Far too often, politicians in Washington are plagued by myopia. Rising prices are not synonymous with economic growth, and falling prices are not synonymous with economic decline. Genuine economic growth tends to beget falling prices. Yet Senator Cortez Masto and her colleagues have supported government schemes to combat falling prices, i.e. price fixing. There's a paradox in that politicians have sought to combat falling real estate prices while simultaneously complaining about a lack of affordable housing.

It's the effort to prop up prices through stimulus that's prevented the housing market from clearing. People have lost homes because homes are unaffordable, not because they are too cheap. Thus deflation is the cure, not the problem. What sense does it make to provide somebody with a cheaper mortgage -- by interest rate manipulation through loose monetary policy at the FOMC -- on a more expensive house that costs more to maintain? But that's the aim of present policy. What sense does it make to stimulate more home building when housing isn't clearing the market as is?

No matter which way the government inserts itself into the housing market, this diminishes the need for sellers to set prices pursuant to supply vs. demand (i.e. market-clearing prices).

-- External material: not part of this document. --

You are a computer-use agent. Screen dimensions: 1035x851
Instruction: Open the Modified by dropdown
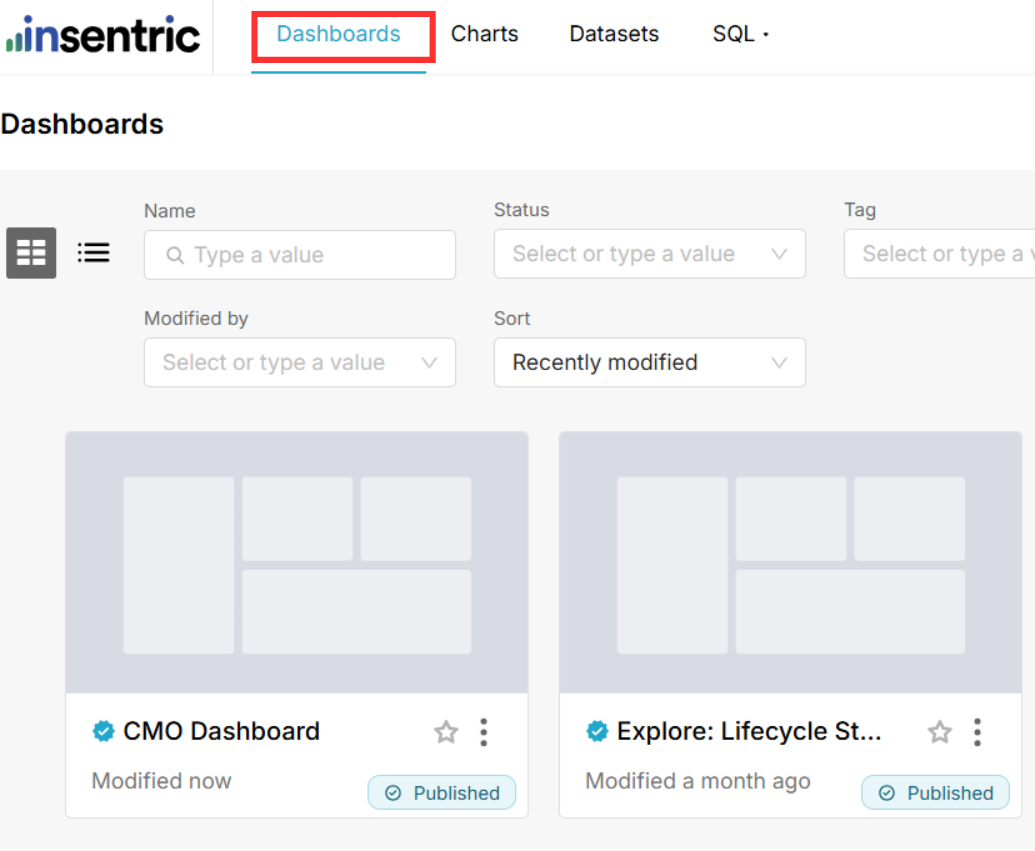[x=299, y=362]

Whether the government buys up bad mortgages, bails out the homeowner or the bank, this interferes with the price mechanism. If we continue down the current policy path, one will have to be politically connected to get an "education," a job, healthcare, and".a house!

Suppose there's a shop owner whose inventory is piling up because nobody can afford to pay for his prices. What does the shop owner have to do? Lower prices. But suppose the government inserts itself into the picture and subsidizes the shop owner. No longer is the shop owner's sustenance dependent upon having to satisfy consumer demands, thus diminishing the need to set market-clearing prices. Within the construct of the unhampered free market there can't be price gouging any more than there can be wage gouging, since vendors can't short inventory at prices above what consumers are both willing and able to pay.

Let's try another scenario. Suppose the government distributed "credits" or "vouchers" to this shop owner's customers. This would be perceived as an "enlightened" form of welfare for the shop owner's customers. However, this is yet a different way to subsidize the shop owner, by letting the shop owner sell at artificially high prices. A move like this prices the poorer non-recipients of "credits" or "vouchers" out of the marketplace. No surprise that education and healthcare -- two of the most government subsidized cartels -- have also had the highest levels of price inflation. This begets the erroneous perception that the problem is a dollar shortage for the one who didn't receive "stimulus."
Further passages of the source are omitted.